Joya: AiR / Ani Lacy / USA
Joya: AiR / Ani Lacy / USA
"My residency period at Joya: AiR was incredibly transformative. I spent my mornings walking the landscape, listening and observing, allowing the land to guide my attention. In a place so quiet and remote, I found that the land itself had more to say than I expected and I still feel that it has more to say to whoever is able to listen.
The opportunity created by Donna and Simon through Joya AiR fosters both community, through a carefully selected group of diverse artists; and solitude, through private studios and open schedules. The format of this residency allows for a depth of attention and a slowness of practice rarely possible in everyday life.
Working with local wild clay that I gathered through an ethical and site-sensitive process, I developed a series of unfired clay sculptures intended to interact with environmental elements of wind, rain, and time. This approach treated the land not as a backdrop, but as a collaborator and co-author of artistic labor.

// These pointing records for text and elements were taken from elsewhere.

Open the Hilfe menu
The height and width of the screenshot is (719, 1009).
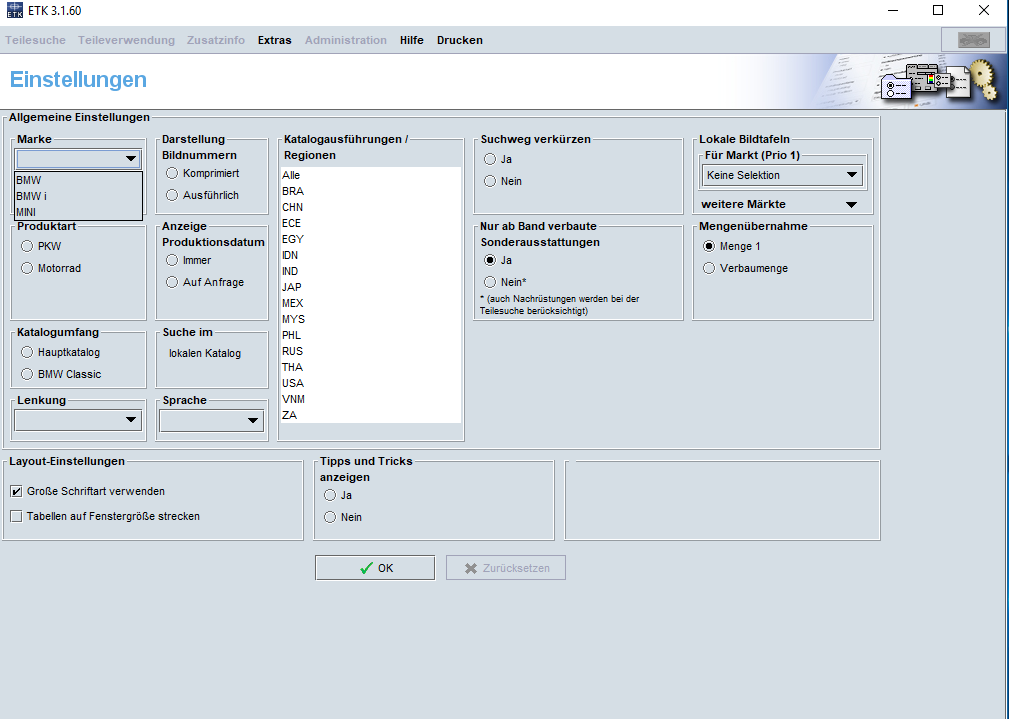(411, 40)
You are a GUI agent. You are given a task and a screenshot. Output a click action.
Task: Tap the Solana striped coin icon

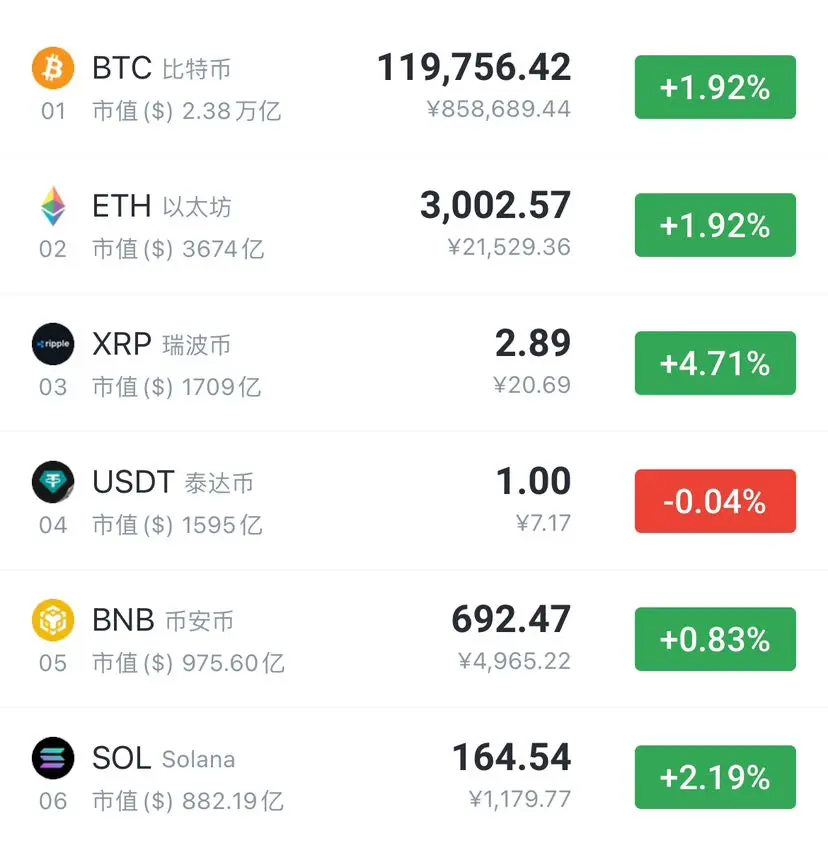click(x=53, y=758)
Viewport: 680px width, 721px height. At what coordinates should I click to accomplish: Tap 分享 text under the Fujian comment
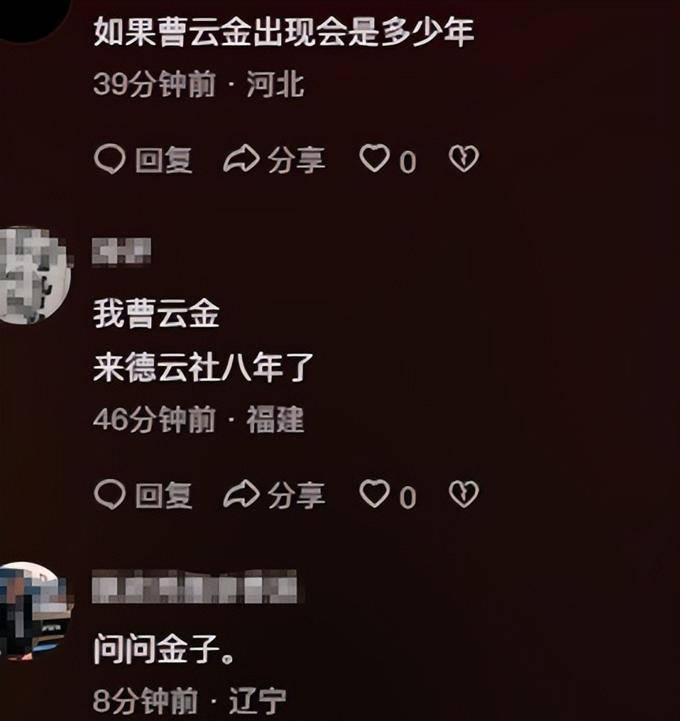pyautogui.click(x=297, y=495)
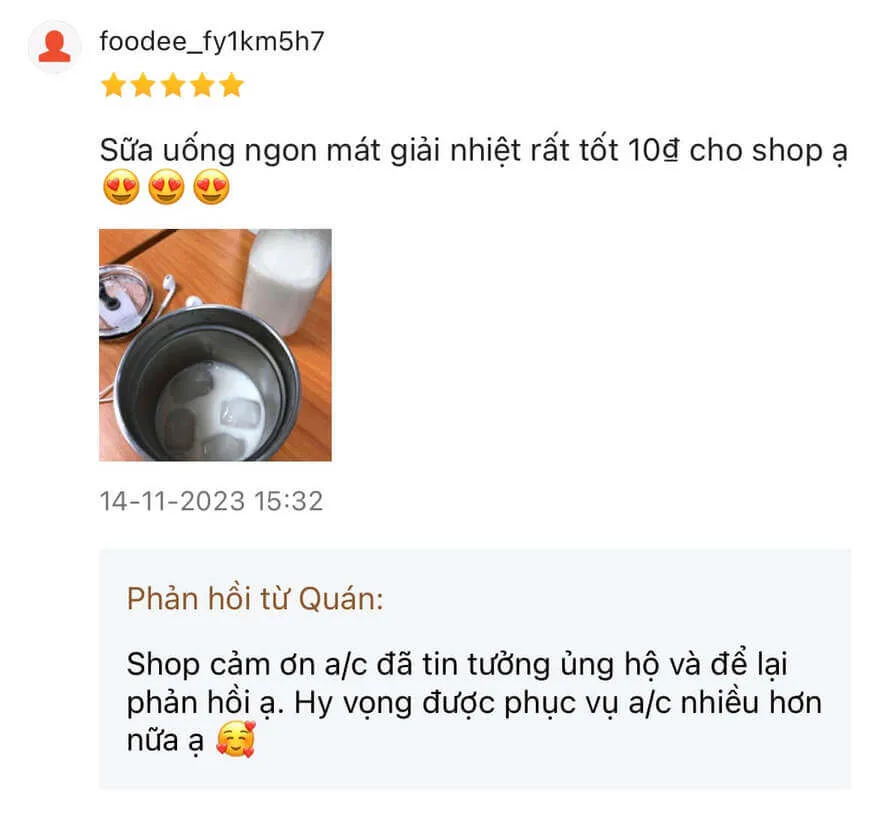Open the milk cup review photo
The width and height of the screenshot is (878, 818).
(x=215, y=345)
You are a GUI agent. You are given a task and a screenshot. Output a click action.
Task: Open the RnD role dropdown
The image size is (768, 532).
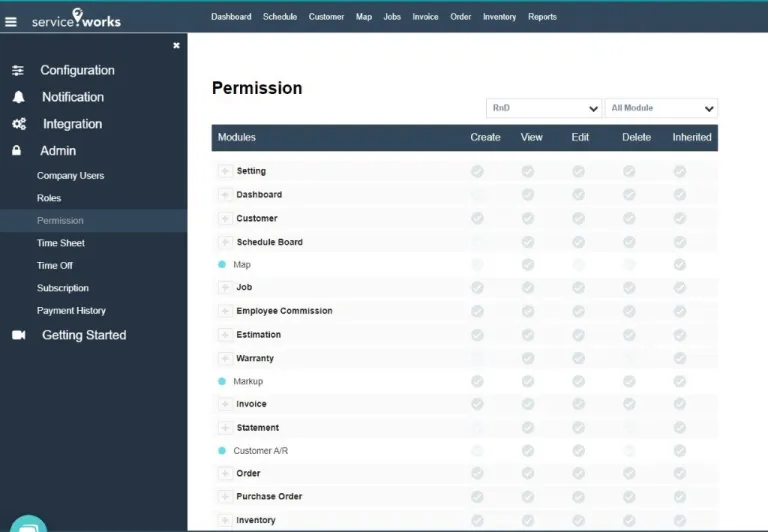543,108
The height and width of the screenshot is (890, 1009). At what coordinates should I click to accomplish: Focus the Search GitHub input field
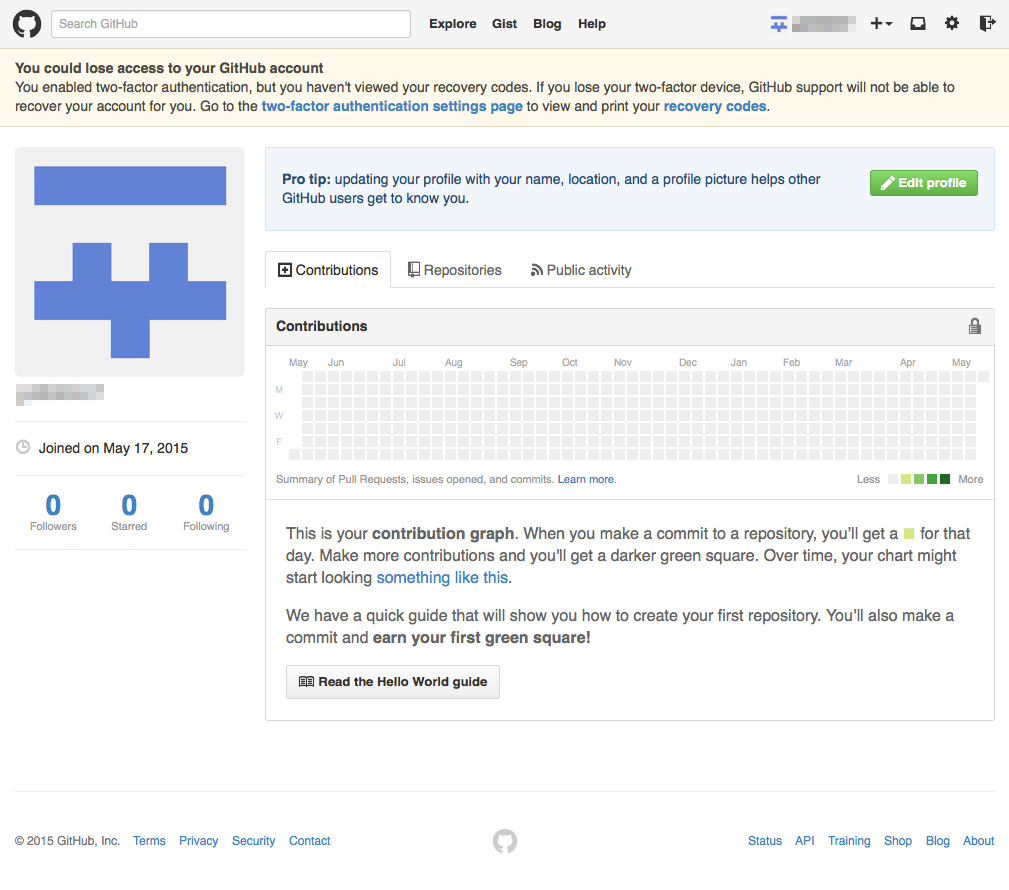[x=231, y=24]
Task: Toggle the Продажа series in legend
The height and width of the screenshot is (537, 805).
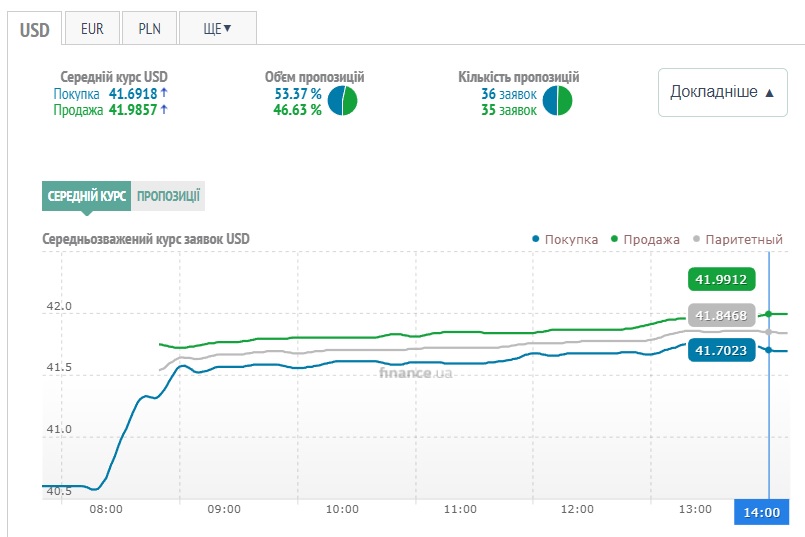Action: coord(646,239)
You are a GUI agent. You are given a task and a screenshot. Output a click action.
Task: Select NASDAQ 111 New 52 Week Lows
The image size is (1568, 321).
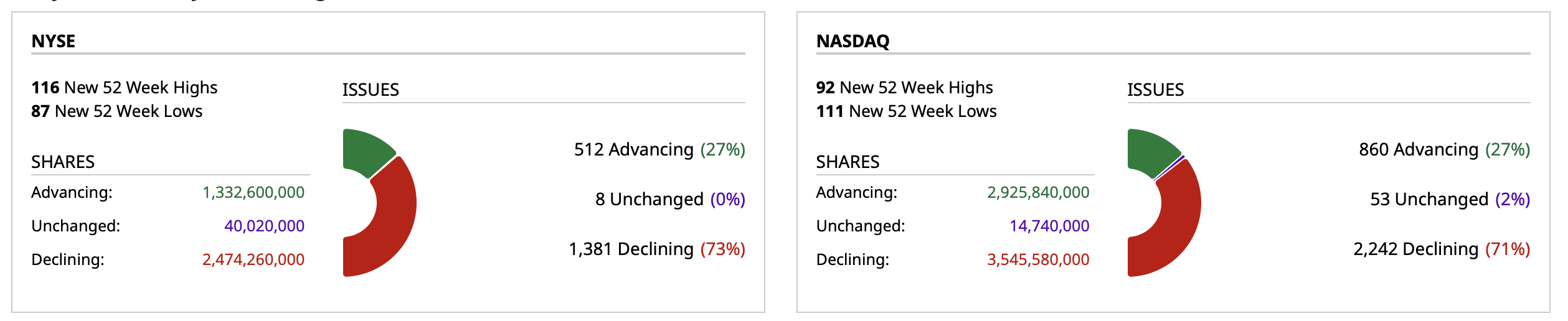[906, 111]
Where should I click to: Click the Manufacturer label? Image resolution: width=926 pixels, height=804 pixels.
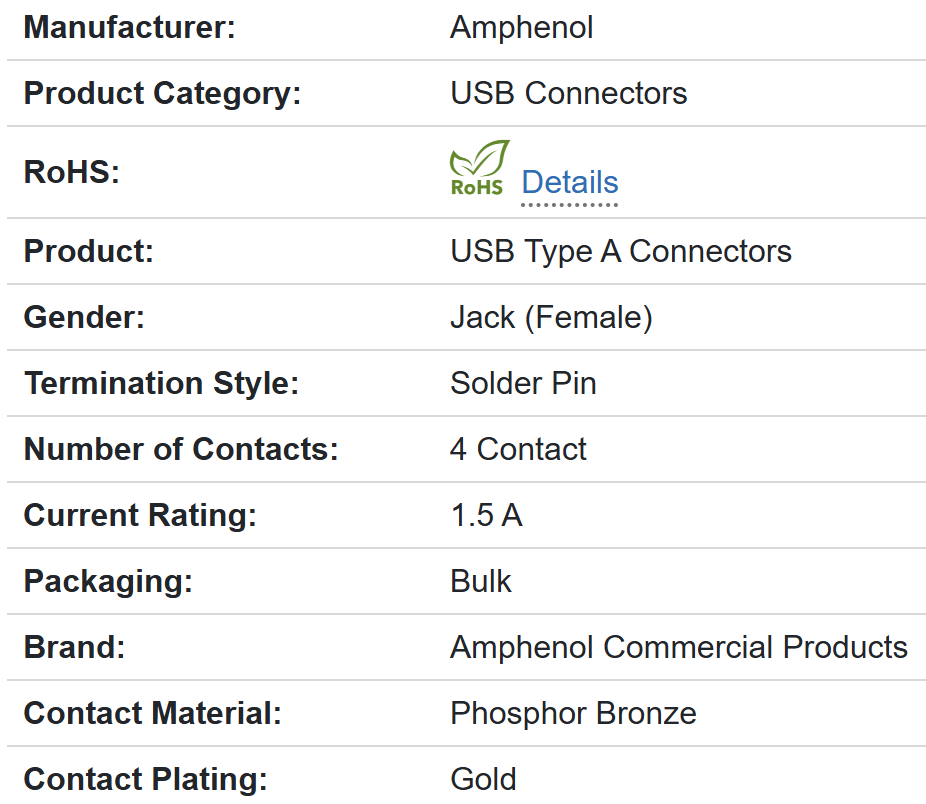click(129, 28)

The work I made at Joya: AiR cannot be reproduced elsewhere. It emerged from a dialogue with this particular place, shaped by impermanence, ecological reciprocity, and a commitment to seeing the land as an active participant in the creative process. I’m deeply grateful for the opportunity to be in relationship with both the land and the people of Joya AiR."
Ani Lacy
Ani Lacy is an American artist currently living in the southwest of England. Her practice centers around clay and foraged materials, using site-specific methods to explore themes of migration, Indigenous identity, ecological memory, and place. She holds a Master of Fine Art from Bath School of Art and Design and is currently completing the department’s first-ever practice-based PhD in the History of Art at the University of Bristol.
Her doctoral research seeks to insert colonoware; pottery made by enslaved Indigenous and African peoples during the colonial period, into the art historical canon on its own terms. Both her academic and studio work are informed by Indigenous methodologies, emphasizing embodied knowledge, ecological sensitivity, and the co-creative relationships between people, materials, and landscape.